Collected data entries:
________
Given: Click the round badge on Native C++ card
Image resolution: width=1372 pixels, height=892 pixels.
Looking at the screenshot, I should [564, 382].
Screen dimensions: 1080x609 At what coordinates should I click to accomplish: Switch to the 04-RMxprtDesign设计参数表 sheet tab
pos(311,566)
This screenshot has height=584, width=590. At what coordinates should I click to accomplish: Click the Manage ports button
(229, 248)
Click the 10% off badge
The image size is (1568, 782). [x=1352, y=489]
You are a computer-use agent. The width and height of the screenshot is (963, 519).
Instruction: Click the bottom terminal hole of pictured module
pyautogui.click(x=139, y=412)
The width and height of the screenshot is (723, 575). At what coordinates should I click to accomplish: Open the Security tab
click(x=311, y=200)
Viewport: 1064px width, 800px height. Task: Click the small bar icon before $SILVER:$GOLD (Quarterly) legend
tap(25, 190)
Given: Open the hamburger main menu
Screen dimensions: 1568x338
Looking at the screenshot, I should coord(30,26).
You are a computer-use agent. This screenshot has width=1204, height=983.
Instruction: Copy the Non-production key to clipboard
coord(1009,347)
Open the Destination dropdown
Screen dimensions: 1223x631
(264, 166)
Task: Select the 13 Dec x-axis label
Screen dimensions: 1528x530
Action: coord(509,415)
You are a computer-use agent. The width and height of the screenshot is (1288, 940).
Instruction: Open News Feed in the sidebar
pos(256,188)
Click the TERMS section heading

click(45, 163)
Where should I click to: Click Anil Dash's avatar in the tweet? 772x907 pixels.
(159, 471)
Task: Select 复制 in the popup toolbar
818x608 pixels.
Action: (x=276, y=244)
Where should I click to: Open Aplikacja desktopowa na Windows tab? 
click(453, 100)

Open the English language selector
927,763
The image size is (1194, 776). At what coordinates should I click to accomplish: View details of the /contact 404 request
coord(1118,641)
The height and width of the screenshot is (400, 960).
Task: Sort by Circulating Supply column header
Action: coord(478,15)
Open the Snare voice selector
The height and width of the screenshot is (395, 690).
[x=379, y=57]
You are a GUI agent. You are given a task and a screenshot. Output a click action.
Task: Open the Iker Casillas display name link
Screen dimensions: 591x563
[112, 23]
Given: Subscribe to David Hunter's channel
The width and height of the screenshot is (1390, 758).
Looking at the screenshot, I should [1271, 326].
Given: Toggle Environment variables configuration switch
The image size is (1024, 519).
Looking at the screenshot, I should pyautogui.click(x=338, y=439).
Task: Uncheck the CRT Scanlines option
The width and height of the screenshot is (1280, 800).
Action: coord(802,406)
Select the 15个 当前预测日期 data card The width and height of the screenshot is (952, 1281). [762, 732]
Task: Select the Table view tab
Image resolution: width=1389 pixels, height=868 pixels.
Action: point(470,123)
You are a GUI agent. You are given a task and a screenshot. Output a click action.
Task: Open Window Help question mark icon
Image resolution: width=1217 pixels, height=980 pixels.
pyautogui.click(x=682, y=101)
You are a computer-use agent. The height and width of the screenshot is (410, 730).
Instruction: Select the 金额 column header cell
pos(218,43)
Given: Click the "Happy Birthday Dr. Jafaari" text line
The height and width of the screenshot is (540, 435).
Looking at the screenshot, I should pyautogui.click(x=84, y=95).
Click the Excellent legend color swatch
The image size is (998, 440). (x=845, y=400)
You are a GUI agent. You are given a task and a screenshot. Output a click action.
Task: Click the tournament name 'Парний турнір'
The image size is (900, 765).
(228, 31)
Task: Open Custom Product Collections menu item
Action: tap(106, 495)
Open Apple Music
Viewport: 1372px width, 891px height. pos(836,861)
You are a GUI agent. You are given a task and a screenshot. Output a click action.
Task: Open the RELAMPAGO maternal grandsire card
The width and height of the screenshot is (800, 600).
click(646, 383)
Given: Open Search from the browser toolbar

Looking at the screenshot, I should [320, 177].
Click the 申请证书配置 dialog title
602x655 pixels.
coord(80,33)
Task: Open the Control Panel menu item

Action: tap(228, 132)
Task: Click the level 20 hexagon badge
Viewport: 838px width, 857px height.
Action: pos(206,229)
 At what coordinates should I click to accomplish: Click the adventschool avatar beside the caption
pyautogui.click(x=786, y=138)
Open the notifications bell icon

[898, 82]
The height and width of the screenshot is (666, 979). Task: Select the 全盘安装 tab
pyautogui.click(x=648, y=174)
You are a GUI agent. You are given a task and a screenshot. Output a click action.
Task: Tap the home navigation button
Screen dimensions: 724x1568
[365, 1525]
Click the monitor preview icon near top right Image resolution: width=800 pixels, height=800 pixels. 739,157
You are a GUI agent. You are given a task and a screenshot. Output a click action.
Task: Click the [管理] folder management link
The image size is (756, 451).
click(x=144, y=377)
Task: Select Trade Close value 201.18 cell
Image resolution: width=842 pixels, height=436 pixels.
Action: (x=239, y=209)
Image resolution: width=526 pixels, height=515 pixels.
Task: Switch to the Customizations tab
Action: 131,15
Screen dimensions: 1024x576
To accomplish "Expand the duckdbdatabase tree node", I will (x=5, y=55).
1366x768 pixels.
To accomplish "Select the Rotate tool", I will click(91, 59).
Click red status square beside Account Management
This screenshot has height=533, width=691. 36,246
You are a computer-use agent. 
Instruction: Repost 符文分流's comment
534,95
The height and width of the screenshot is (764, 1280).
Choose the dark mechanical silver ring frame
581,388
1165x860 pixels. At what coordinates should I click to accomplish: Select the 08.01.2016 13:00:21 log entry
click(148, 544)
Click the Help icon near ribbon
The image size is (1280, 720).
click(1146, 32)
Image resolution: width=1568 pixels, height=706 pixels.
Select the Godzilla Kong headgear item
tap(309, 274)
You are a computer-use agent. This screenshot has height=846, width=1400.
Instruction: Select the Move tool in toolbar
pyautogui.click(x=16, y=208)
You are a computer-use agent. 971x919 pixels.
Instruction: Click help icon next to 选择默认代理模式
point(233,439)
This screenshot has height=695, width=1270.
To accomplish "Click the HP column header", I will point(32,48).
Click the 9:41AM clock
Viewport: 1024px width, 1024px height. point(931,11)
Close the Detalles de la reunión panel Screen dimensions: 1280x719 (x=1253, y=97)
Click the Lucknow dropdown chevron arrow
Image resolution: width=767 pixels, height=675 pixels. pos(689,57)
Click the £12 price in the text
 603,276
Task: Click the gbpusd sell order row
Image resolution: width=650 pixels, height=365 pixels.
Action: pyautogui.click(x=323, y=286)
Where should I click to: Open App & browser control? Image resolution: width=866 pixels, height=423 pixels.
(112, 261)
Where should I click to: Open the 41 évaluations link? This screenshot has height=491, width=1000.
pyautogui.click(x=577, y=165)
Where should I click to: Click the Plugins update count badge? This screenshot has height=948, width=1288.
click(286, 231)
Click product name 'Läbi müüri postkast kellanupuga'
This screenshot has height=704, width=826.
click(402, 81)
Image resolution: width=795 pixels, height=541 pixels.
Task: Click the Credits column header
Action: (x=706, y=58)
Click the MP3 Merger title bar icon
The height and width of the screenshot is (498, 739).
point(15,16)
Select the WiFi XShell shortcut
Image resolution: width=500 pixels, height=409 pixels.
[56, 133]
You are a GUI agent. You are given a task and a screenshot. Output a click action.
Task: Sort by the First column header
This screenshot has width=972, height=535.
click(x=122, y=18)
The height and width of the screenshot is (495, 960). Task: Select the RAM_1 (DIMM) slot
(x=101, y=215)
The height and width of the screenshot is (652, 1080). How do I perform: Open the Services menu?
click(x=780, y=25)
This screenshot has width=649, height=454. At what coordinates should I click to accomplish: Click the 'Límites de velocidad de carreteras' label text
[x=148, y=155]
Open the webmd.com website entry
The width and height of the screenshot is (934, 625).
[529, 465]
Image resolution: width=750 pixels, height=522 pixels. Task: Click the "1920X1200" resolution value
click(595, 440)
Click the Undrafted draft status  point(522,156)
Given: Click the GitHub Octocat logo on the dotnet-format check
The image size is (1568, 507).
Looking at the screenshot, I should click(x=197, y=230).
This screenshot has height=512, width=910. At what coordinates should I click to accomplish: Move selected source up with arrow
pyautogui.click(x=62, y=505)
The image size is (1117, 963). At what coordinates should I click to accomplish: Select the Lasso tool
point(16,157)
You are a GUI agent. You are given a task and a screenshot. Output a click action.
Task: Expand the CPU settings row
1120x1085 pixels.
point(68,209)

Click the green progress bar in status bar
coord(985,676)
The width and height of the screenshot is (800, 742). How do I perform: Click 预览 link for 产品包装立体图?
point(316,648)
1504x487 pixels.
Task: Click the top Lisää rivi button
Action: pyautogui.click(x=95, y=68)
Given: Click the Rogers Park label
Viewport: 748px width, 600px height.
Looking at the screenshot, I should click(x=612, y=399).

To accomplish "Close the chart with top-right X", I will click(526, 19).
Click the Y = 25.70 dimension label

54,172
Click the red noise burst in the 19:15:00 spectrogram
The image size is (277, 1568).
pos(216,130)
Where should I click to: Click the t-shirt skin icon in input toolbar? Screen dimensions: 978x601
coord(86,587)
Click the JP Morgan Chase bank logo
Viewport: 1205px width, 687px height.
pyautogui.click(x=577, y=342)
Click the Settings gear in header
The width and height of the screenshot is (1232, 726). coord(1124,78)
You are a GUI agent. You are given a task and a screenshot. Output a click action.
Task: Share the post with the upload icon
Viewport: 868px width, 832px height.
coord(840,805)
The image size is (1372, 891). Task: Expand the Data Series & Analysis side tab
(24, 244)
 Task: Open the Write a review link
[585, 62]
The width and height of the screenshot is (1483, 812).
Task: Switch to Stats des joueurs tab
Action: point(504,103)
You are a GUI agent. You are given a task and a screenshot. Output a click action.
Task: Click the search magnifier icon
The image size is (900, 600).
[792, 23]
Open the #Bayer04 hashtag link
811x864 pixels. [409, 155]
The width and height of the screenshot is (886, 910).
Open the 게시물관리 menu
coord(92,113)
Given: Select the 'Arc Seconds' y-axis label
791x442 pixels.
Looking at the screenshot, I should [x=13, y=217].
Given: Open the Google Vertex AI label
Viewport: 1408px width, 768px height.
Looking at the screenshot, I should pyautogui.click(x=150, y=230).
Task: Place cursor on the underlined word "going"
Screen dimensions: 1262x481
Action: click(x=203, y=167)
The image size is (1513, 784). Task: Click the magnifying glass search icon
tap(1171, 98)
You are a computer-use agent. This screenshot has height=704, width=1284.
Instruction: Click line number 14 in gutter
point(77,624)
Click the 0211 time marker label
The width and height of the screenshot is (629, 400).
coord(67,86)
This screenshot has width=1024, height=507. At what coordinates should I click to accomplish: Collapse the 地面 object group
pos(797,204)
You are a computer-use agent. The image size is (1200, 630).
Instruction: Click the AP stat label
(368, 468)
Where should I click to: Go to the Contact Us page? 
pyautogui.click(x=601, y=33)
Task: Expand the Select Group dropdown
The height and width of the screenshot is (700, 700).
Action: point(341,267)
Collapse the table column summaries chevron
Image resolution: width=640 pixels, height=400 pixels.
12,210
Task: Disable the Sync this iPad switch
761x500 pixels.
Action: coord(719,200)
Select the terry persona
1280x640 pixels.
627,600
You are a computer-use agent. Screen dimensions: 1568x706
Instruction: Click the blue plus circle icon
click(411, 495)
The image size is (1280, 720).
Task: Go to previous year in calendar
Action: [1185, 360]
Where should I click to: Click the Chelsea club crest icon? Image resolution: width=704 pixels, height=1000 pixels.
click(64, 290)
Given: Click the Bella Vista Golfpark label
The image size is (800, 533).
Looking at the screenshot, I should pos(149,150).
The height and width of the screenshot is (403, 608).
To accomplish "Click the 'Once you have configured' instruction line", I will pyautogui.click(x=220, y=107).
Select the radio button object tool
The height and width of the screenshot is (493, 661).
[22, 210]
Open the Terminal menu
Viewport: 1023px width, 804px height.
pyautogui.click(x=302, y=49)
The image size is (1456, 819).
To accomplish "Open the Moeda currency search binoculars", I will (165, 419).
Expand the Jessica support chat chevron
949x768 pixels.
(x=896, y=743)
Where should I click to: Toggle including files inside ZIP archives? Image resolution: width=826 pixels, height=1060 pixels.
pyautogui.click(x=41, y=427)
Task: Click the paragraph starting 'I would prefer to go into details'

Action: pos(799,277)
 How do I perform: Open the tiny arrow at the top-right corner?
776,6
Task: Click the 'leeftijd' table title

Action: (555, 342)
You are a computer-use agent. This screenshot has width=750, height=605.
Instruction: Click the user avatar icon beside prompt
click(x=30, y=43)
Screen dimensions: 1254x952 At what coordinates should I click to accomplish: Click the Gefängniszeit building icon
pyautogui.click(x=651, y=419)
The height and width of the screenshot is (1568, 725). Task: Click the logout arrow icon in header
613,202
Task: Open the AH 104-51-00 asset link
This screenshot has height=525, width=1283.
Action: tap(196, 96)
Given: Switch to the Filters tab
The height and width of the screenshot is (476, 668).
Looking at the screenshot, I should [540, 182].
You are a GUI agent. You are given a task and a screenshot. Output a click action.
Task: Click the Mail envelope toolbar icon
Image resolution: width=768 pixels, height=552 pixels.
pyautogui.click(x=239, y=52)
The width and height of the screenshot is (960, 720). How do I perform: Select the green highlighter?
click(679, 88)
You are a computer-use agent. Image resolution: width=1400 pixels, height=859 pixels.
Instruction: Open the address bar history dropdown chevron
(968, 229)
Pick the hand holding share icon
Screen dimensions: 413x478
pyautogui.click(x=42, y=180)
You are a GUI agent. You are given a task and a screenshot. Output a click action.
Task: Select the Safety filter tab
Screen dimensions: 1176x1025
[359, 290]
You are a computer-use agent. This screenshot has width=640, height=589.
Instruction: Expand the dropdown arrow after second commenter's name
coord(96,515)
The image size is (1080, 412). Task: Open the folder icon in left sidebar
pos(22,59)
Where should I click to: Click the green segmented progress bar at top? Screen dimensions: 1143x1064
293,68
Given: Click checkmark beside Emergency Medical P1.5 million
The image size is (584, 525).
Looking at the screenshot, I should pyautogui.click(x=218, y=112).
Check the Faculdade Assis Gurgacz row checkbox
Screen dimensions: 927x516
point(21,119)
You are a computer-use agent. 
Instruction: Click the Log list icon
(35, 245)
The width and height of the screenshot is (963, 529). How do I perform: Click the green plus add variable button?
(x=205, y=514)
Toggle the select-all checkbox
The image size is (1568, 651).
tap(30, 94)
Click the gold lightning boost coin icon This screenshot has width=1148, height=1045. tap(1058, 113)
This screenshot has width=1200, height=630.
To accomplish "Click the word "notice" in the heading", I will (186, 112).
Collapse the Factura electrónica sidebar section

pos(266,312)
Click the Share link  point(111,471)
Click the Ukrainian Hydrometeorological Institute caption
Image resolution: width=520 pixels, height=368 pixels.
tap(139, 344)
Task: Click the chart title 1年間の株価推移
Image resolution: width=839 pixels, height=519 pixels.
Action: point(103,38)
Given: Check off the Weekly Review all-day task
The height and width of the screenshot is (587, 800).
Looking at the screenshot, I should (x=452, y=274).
________
In the records above, find each line with the string "chart" and list it.

To accomplish "Close the chart with top-right X", I will click(526, 19).
Task: Click the chart title 1年間の株価推移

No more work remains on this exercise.